The Beginner's Guide to Structured Data for Organizing & Optimizing Your Website

By adecker@hubspot.com (Allie Decker)

structured data google

It’s Friday afternoon, and your team is jonesing for Happy Hour.

For the last few weeks, you’ve been going to the same ol’ bar by your office, so you decide it’s time to try something new. What do you do? Step outside and walk around until you find a new spot? No, you hop on Google and let it conduct the search for you.

Your ideal post-work pub is nearby, open right after work, and offers a few gluten-free options so your entire team can partake. You plug these criteria into Google, and you’ve got three viable options at your fingertips — in a handy map format to boot.

Pause. Have you ever wondered how Google can whip up such accurate, precise answers in so little time … and present them in such an easy-to-read way? Moreover, what are those restaurants doing to get featured so dominantly on Google’s search engine results pages (SERPs)?

Heck, I’d love my business to pop up when consumers search for criteria relevant to me … wouldn’t you?

No one knows exactly how Google’s algorithm works — but, there are a few ways to organize and optimize your website content so Google knows what content to feature on the SERPs for the various searches people conduct to find you.

This is where structured data comes in. Structured data can make your organization more visible to potential customers and increase your click-through rate by up to 30%.

Not sure what structured data is? That’s OK. By the end of this guide, you’ll be a structured data wizard — and your website will reap the benefits.

We know that what searchers see online is much different than what search engines see.

While searchers see this…

Source

… search engines see this:

html-code-of-website

View the source code for any website by going to View > Developer > View Source.

This behind-the-scenes code tells browsers how information should be organized on the website (as part of its website development) and tells web crawlers what’s on the page.

Structured data is also at play here. Embedded tags of code (a.k.a. “markup”) throughout the HTML of a webpage tell Google and other search engines what information to display in the SERPs and what this information represents. It also helps social media platforms synthesize your social media posts into snippets that preview the content using Open Graph Protocol (which we touch on later).

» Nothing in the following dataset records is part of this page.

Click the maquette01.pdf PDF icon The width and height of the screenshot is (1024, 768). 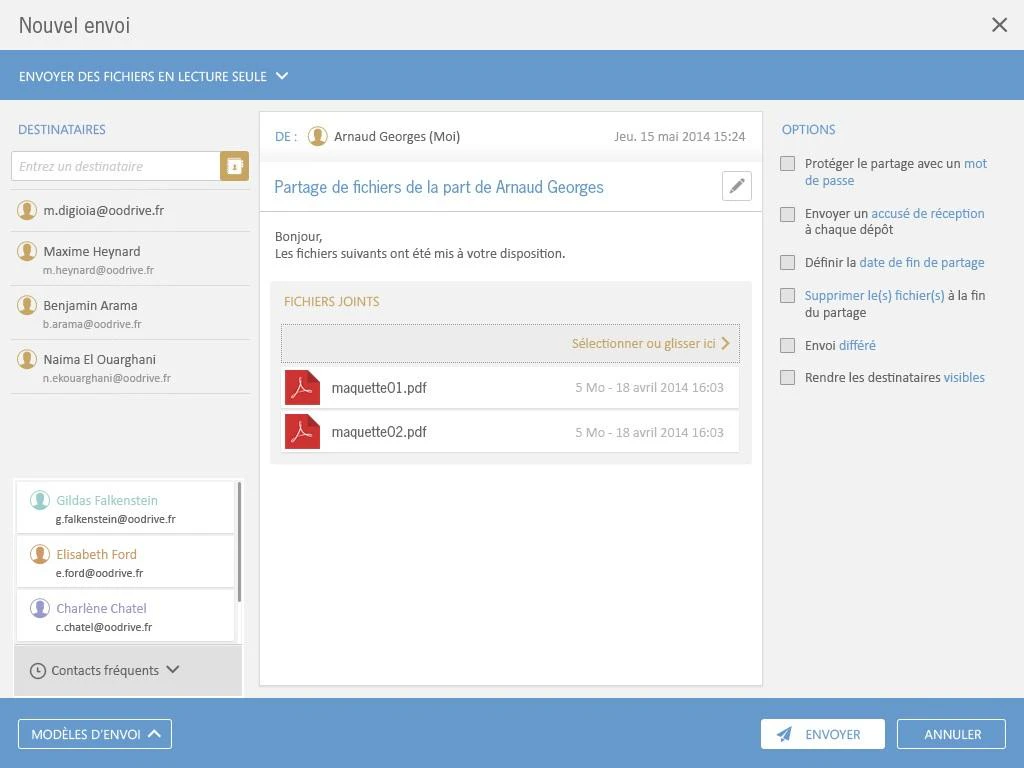tap(302, 388)
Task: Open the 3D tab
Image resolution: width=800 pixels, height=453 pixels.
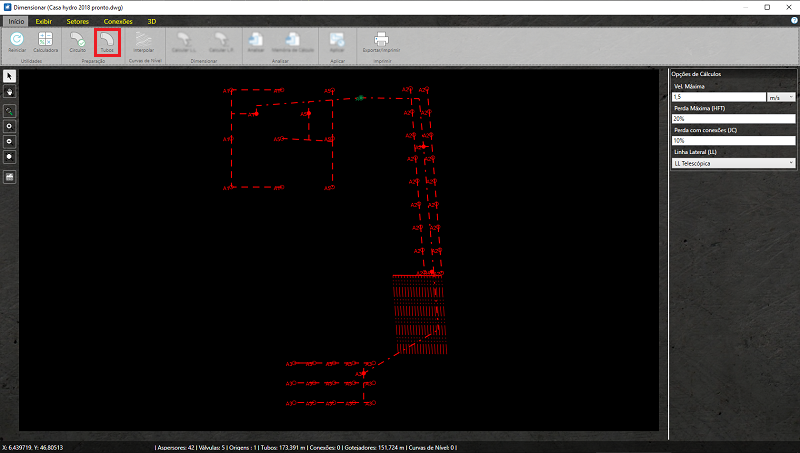Action: click(151, 20)
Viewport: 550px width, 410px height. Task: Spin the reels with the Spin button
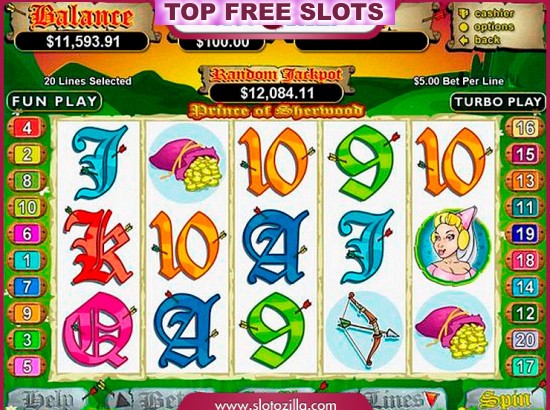tap(505, 399)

This markup is important. It educates search engines on what specific content is on the page. This creates more relevant, informed searches and makes the site a candidate for enhanced results like featured snippets, rich snippets, image and video carousels, knowledge boxes, and more (which we’ll touch on later).

Google’s SERPs weren’t always as easy on the eye as they are today. Don’t remember? Check out this Google result for “pool tables” from 2008.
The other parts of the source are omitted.